Sebagai Raja yang memerintah bukan dengan kekuatan duniawi, melainkan dengan kasih dan pengorbanan, Kristus menunjukkan bahwa kekuasaan sejati terletak pada pelayanan dan pengorbanan diri.
Dalam hidup-Nya yang penuh dengan kasih, Ia memberikan teladan bagaimana seharusnya manusia hidup dalam kedamaian, saling mengasihi, dan memperjuangkan keadilan.
Pengorbanan-Nya di kayu salib adalah puncak dari cinta-Nya kepada umat manusia, di mana Ia rela menanggung dosa-dosa umat manusia untuk membawa keselamatan.
Cinta-Nya tidak mengenal batas, melampaui semua kekurangan manusia, dan mengundang setiap individu untuk merasakan kedamaian dan kehidupan kekal yang hanya dapat ditemukan dalam hubungan dengan-Nya.
Sebagai Raja Semesta Alam, Kristus memerintah dengan kasih, bukan dengan kekerasan, mengundang setiap orang untuk hidup sesuai dengan prinsip-prinsip Kerajaan Allah yang penuh dengan kebenaran, kasih, dan damai sejahtera.
Perayaan Yesus Kristus Raja Semesta Alam dalam Gereja Katolik tetap relevan di Indonesia karena mengingatkan kita bahwa Yesus adalah sumber dari segala kebaikan dan keadilan, yang menjadi landasan moral bagi umat manusia.

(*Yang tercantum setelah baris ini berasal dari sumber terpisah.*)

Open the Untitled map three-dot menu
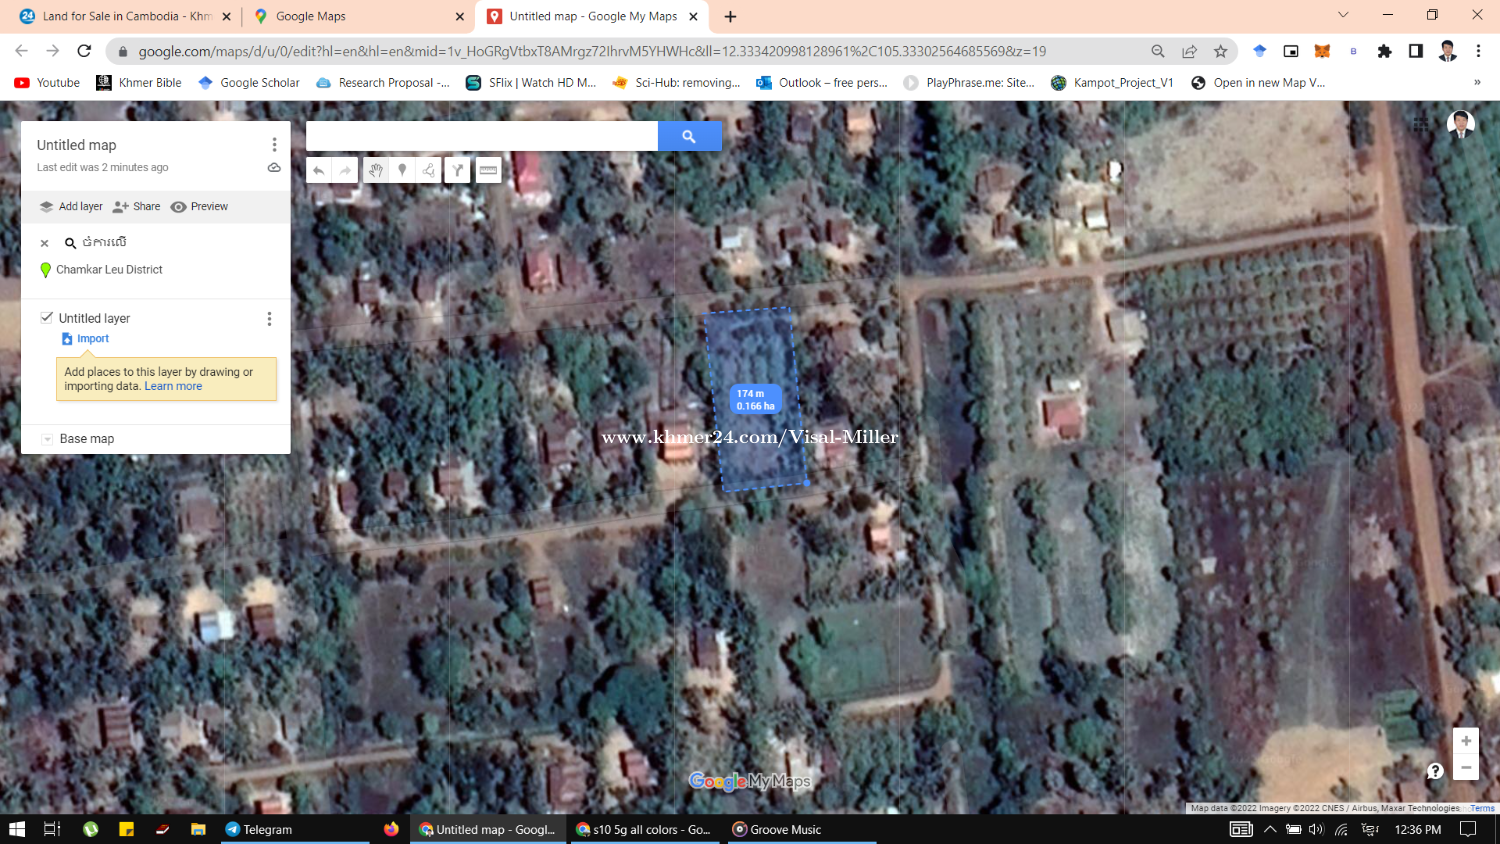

Dalam konteks negara yang menjunjung tinggi kemanusiaan, ajaran Kristus yang menekankan kasih, persaudaraan, dan penghargaan terhadap martabat manusia mendukung cita-cita Indonesia sebagai negara yang adil dan beradab.
Kristus sebagai Raja juga mengajarkan pemimpin untuk melayani, bukan untuk dilayani, sejalan dengan nilai-nilai kepemimpinan yang berorientasi pada prorakyat demi kesejahteraan dan kebahagiaan rakyat yang berkelanjutan.
Perayaan ini mengajak umat untuk terus berjuang demi perdamaian, keadilan sosial, dan solidaritas, yang sangat sesuai dengan semangat Pancasila.
Dengan demikian, perayaan Kristus Raja Semesta Alam menjadi sebuah pengingat penting bagi umat Katolik dan seluruh masyarakat Indonesia untuk mengedepankan nilai-nilai moral dan kemanusiaan dalam kehidupan sehari-hari. Selamat merayakan Kristus Raja Semesta Alam, 24 November 2024.